What came next was a pleasant silver lining… as I continued to search for ways to make some money pursuing my passion for prints and patterns, I kept coming across this term called “Surface Design”.  I want to mention I’ve been doing graphic design for over 10 years and currently have a full-time job doing it, yet I’d never heard of surface design.

 

Simply put, “surface design encompasses the coloring, patterning, and structuring of fiber and fabric.” (Surface Design Association)  And what’s surprising is that it’s all around us everywhere we go yet we probably aren’t aware of it.  Surface design is on your favorite shirts, dresses, pillows, towels, rugs, tissue boxes, journals, etc.
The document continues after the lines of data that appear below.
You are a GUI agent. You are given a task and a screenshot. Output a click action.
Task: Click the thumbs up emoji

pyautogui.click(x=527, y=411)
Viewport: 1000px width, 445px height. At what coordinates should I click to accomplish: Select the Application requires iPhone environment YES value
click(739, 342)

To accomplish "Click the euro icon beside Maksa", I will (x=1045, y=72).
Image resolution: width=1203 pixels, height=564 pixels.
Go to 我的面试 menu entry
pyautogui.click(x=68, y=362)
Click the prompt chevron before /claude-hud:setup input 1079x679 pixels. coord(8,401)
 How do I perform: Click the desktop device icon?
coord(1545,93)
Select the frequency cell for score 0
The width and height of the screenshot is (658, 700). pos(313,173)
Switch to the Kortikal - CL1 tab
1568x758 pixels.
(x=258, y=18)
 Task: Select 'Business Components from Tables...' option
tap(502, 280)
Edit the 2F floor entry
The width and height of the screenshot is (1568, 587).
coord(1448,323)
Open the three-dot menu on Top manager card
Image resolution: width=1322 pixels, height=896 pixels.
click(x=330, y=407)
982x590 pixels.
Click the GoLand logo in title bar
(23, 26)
Someone out there designed those patterns that you see everyday.

 

Upon learning about this new industry, I was thrilled to find out that I could create the actual patterns that manufacturers print on many products.  The thought of seeing my designs on items in stores and in people’s homes excited me.  I immediately started researching more and came across Pattern Observer, an online textile and pattern design blog.  Through their site, they offer an online learning environment called the Textile Design Lab, where you can learn all about the surface design industry and watch tutorials on how to make patterns.  

 

I am happy to say that I am a member of the Textile Design Lab and because of my profit oversight, I stumbled upon an industry that now provides me with a lot of joy and opportunity to express my creativity.  I would encourage those who want to be more creative to keep searching and try different classes and tutorials out there, you never know what you might stumble upon!